═══ Task inputs

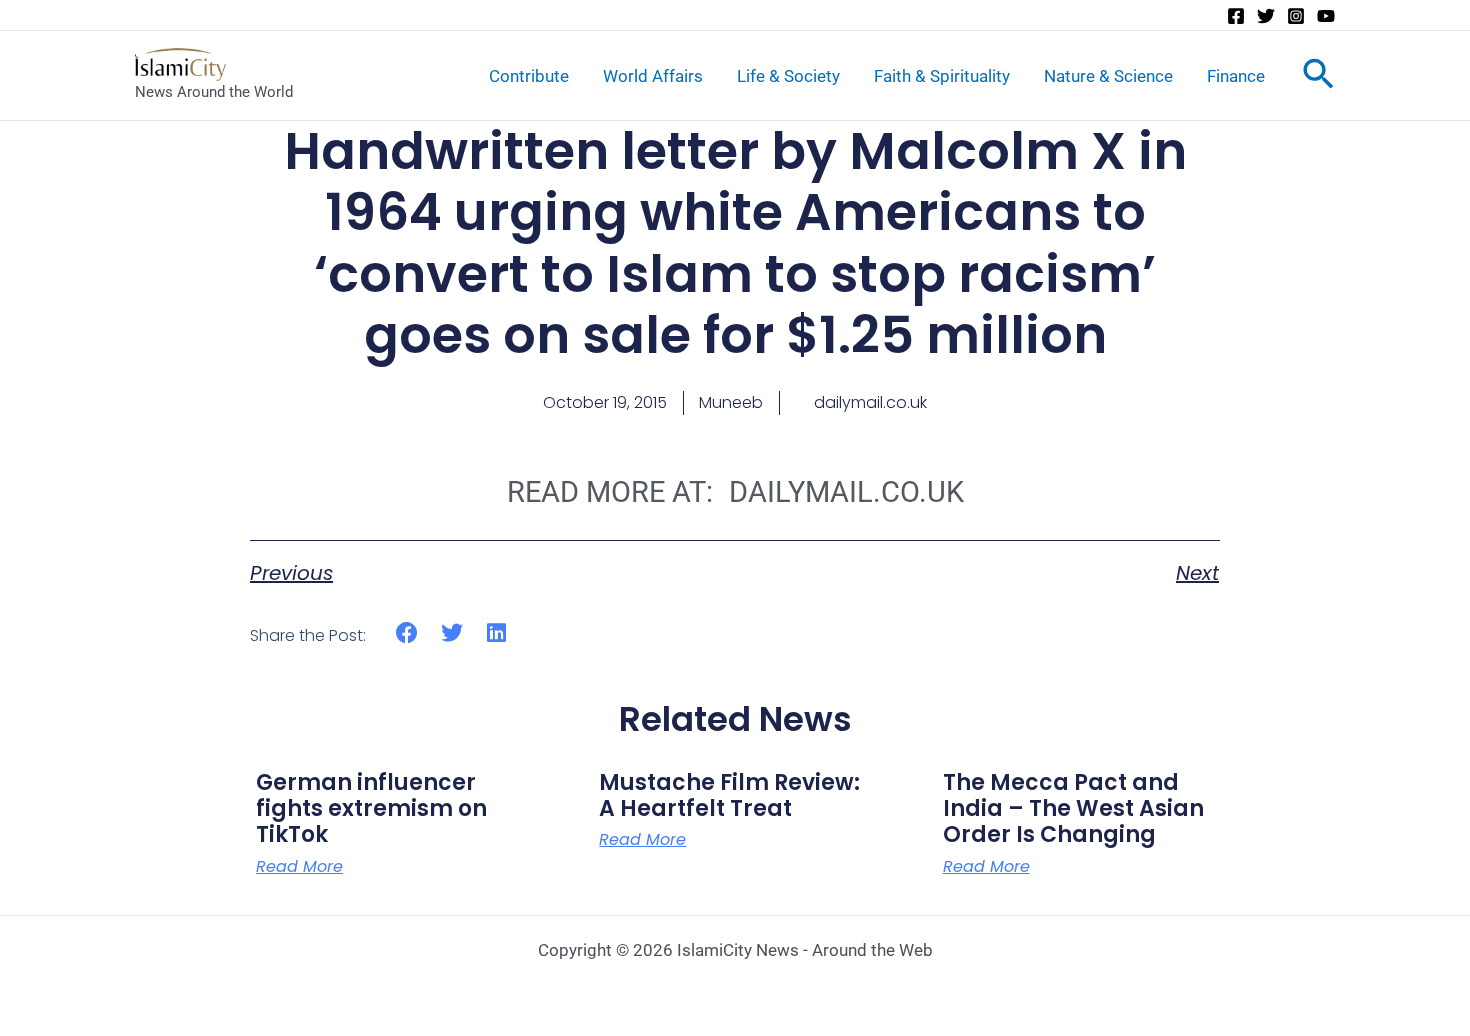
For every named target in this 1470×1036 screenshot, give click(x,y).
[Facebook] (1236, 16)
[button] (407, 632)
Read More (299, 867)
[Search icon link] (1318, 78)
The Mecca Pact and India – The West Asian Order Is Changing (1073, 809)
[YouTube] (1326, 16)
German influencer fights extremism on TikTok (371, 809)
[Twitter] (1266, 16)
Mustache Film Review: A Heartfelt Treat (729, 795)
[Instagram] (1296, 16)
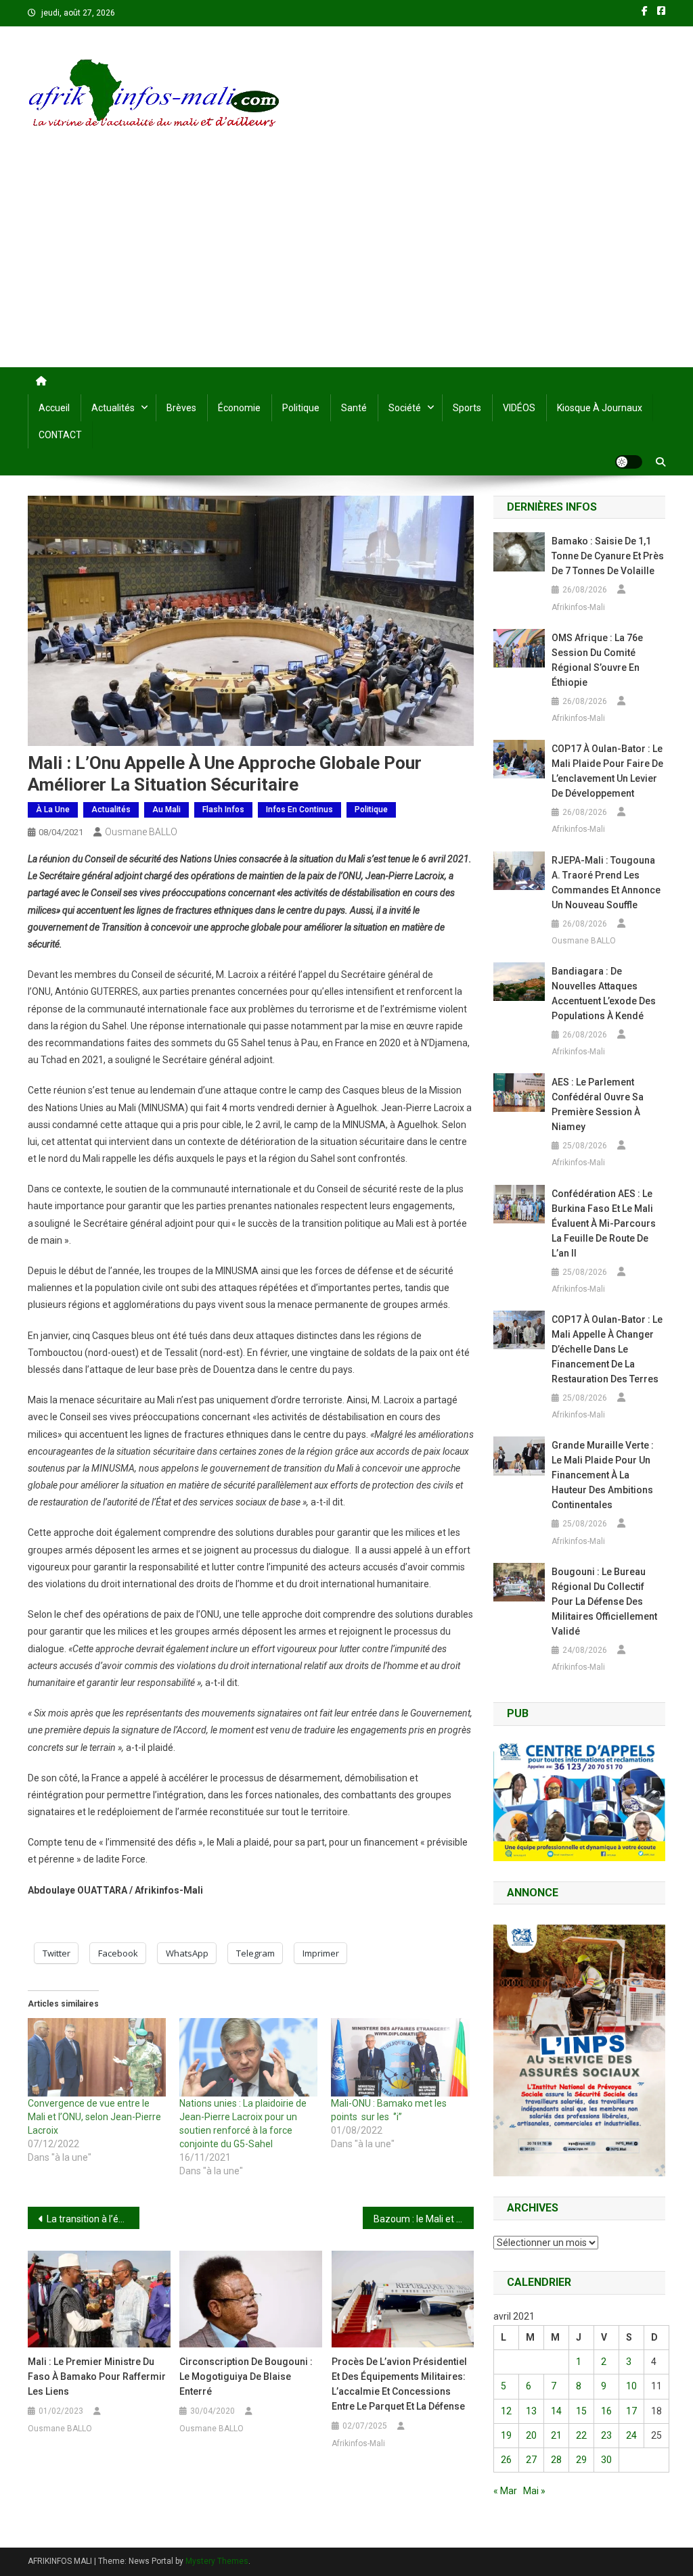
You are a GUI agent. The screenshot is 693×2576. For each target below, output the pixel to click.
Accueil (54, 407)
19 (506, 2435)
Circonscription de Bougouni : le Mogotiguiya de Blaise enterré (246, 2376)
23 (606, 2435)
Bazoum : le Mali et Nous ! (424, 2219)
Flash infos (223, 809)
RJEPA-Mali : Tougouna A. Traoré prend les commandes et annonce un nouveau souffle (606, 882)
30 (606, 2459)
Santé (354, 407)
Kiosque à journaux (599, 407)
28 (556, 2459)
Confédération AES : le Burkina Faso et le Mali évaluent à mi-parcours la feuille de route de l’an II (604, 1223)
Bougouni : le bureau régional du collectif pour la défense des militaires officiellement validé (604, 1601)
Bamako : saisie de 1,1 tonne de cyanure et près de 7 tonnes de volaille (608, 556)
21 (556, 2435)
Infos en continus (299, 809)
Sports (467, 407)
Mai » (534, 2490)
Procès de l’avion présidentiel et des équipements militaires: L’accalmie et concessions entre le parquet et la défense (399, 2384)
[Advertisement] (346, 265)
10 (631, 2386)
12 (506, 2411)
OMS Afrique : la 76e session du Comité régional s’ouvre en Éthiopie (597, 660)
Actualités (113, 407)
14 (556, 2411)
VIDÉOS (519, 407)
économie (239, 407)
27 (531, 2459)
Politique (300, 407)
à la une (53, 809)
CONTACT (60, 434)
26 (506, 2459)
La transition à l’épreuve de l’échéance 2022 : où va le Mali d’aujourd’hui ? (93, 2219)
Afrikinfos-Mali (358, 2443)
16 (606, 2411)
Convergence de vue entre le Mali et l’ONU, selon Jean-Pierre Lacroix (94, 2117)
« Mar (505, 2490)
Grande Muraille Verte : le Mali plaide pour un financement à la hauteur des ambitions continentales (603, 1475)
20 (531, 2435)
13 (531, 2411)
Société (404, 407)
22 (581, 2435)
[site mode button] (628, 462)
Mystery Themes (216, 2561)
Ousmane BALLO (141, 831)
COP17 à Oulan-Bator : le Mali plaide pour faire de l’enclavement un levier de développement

══════
═══ Task inputs

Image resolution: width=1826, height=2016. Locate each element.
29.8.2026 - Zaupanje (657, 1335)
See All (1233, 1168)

══════
═══ Task inputs

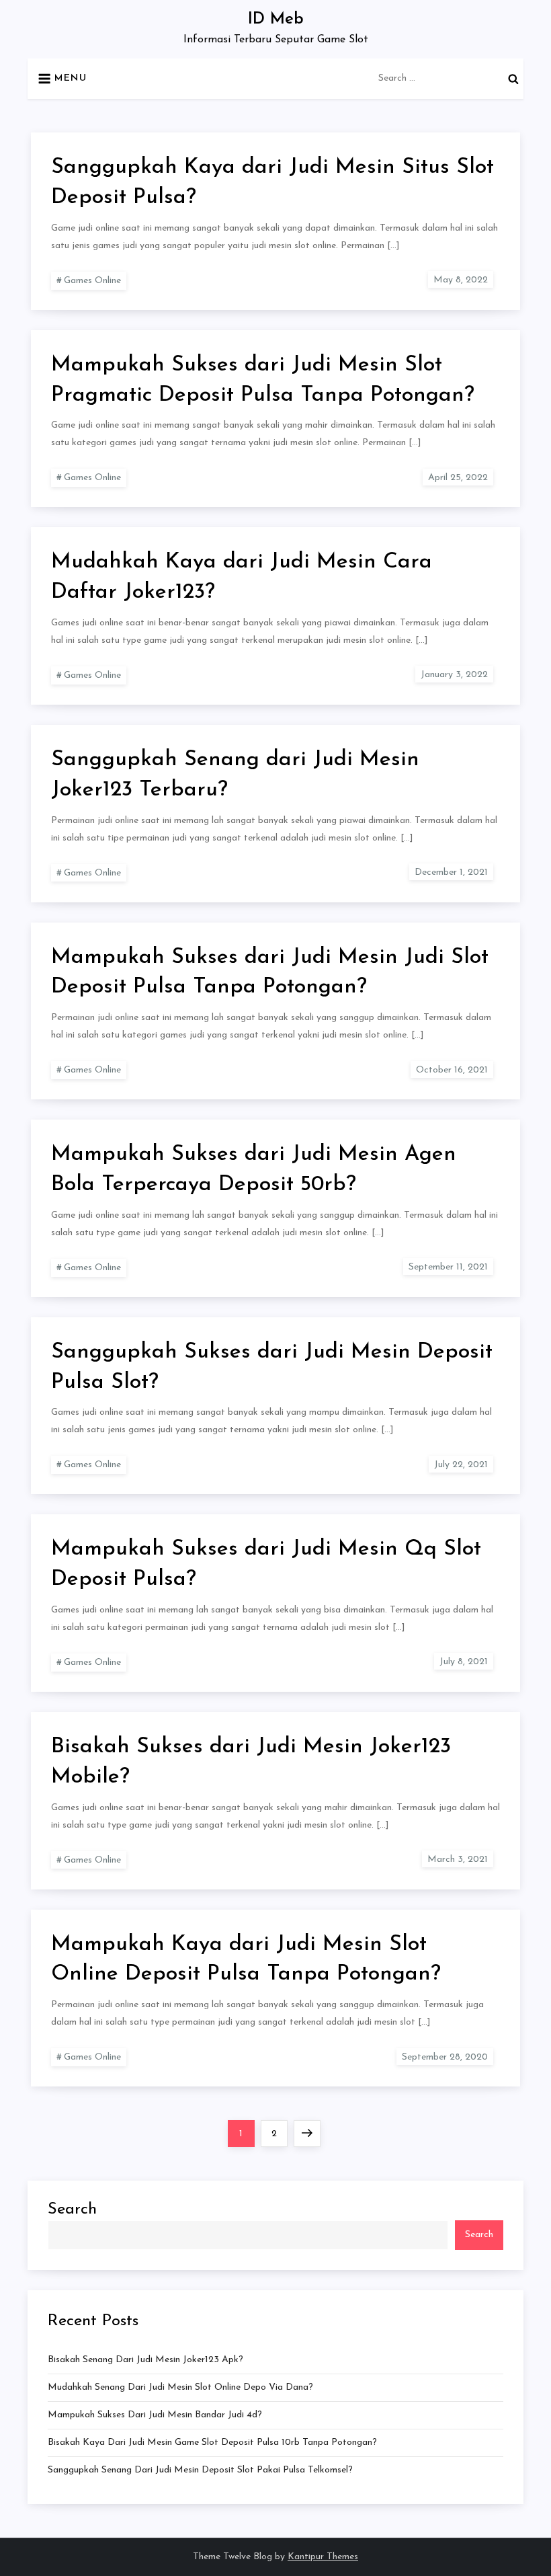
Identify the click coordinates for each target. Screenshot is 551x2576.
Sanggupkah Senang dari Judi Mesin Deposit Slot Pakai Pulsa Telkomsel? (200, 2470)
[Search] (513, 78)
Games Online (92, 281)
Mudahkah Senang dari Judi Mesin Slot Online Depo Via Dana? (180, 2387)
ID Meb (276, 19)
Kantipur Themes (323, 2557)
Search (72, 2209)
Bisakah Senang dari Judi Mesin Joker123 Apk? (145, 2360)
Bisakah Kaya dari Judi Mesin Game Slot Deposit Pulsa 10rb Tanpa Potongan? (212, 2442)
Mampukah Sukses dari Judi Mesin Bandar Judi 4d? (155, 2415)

══════

*Work to be completed*. The data above holds the lines to copy: start at the one with "[Twitter] (1266, 16)", stop at the one with "23 (606, 2435)", include both, copy them exactly without pictures, and copy nothing else.

*Written answer*.
[Twitter] (1266, 16)
Mustache Film Review: A Heartfelt Treat (729, 795)
[Instagram] (1296, 16)
You are a GUI agent. The screenshot is 693×2576. For each target below, output the pixel to click.
Accueil (54, 407)
19 (506, 2435)
Circonscription de Bougouni : le Mogotiguiya de Blaise enterré (246, 2376)
23 (606, 2435)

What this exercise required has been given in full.